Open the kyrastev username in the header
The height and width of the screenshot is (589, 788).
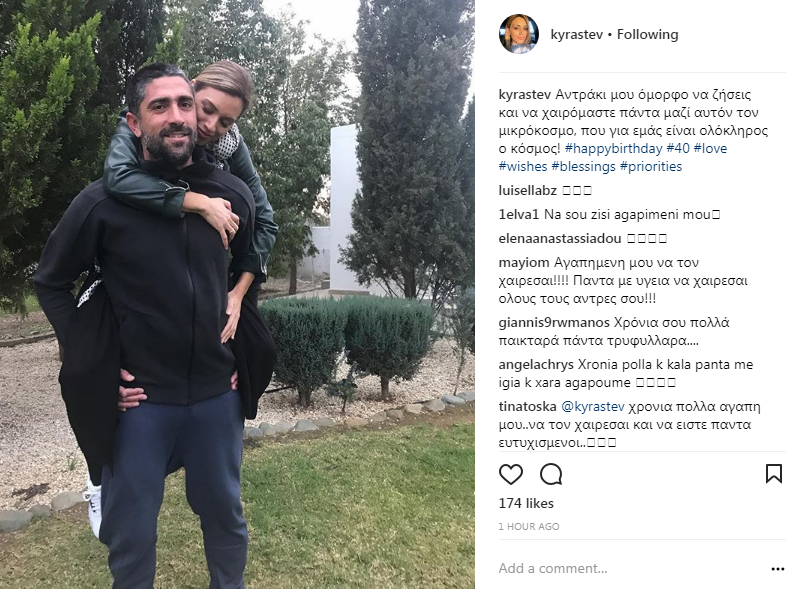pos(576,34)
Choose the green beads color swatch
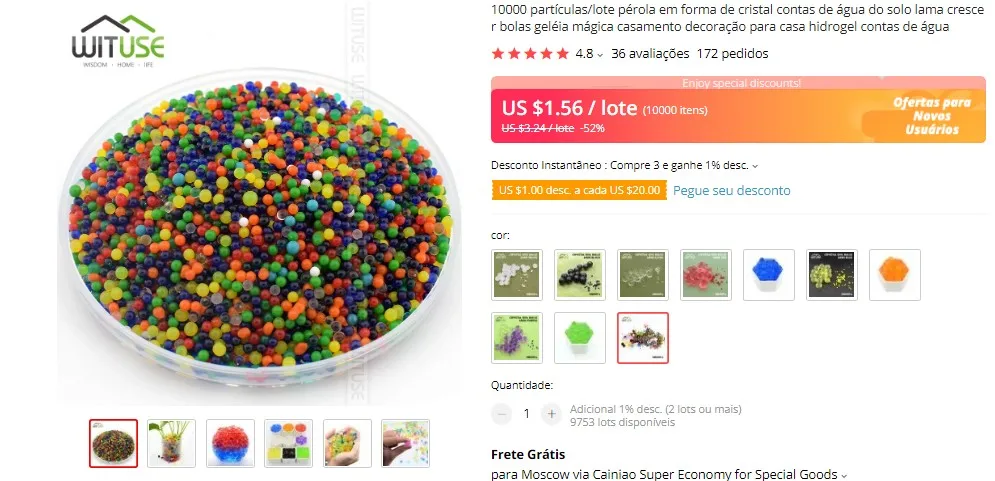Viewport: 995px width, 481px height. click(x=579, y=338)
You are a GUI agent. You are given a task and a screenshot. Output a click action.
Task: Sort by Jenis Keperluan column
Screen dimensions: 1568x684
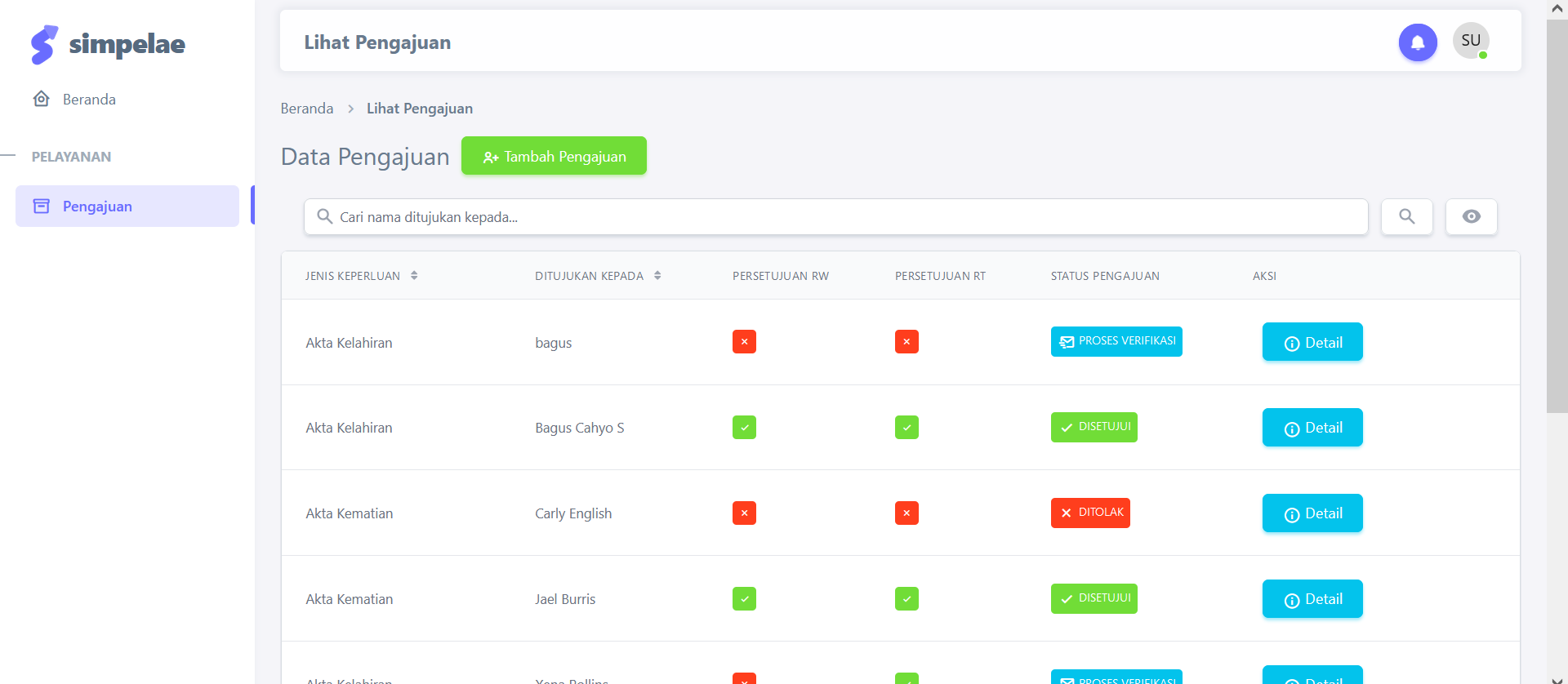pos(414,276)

- - -

Leave out each picture and extract the lines from the one containing "You are a GUI" through the end of the records above, inclusive, exactly as they stand.

• [Solution to the exercise]
You are a GUI agent. You are given a task and a screenshot. Output a click action.
Task: Sort by Jenis Keperluan column
Screen dimensions: 1568x684
pos(414,276)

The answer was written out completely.